Stage 2 (Impact Stage): This is the stage when the catastrophe hits. For most of us, this sets us up into a flight or fight response. Typically emotions are suppressed as we go into an action mode. With the recent Glass Fire, this necessitated a flight response, although the truth be told, I have heard of some pickleball players who stayed to fight the fire. This is definitely not recommended since human safety is always more important than structure safety for First Responders.
Stage 3 (Inventory Stage): Upon returning home from the evacuation, the initial reaction is to acknowledge the efforts of the first responders. Then reality begins to set in where we assess the damage and or loss. The emotional ordeal sinks in as we realize that living in Oakmont is a high risk endeavor and also realize our vulnerability to the ravages of wildfires.

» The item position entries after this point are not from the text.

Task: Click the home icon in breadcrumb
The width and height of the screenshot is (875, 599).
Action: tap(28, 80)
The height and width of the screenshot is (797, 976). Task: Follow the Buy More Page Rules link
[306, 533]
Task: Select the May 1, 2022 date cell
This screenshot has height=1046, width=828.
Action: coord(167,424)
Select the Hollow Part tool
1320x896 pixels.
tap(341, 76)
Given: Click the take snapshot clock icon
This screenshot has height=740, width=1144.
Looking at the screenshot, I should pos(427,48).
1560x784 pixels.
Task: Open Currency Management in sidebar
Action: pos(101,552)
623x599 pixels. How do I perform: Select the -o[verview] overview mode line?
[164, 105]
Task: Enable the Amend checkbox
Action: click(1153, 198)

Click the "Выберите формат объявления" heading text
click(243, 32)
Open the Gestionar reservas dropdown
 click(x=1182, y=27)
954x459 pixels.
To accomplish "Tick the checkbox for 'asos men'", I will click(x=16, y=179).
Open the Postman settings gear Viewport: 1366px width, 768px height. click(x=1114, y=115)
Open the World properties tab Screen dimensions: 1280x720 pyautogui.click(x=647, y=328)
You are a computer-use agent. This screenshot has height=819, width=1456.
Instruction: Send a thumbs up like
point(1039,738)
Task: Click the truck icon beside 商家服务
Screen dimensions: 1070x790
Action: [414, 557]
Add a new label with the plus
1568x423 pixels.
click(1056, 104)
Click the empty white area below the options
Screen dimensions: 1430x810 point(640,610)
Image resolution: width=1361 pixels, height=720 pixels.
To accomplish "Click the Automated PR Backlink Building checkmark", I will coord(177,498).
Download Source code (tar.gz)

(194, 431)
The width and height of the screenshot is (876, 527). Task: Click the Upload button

State 4 (Recovery Stage): While most of us who were exposed to the Glass wildfire rebound quickly, there is an appreciable number who experience distress reactions. While returning to pickleball can be an emotional uplift by promoting behavior which was prevalent before the emergency evacuation, another reaction considered by many who I talked with is moving to a safer location.( ie: Bend, OR, Palm Springs, out of state, and even international). Some are thinking about an evacuation by getting out of the area during fire season.
The important thing to note is that emergency evacuations can place an enormous strain upon our relationships. Red Skelton shared the following humor on relationships:
- We sleep in separate beds. Mine is in California and hers is in Texas.
- I asked my wife where she wanted to go for our anniversary. She said, “Somewhere where I haven’t been in a long time.” I suggested the kitchen.
- I take my wife everywhere but she keeps finding her way back.
- My wife told me the car wasn’t running well because there was water in the carburetor.
- I asked her where the car was. She told me, “In the lake.”
- Remember, marriage is the number one cause of divorce.
- I married Miss Right. I didn’t know that her first name was “always”.
- I haven’t spoken to my wife in 18 months. I don’t like to interrupt her.
- Yesterday my husband saw a cockroach in the kitchen. He cleaned and sprayed everything thoroughly. Today I am placing the cockroach in the bathroom.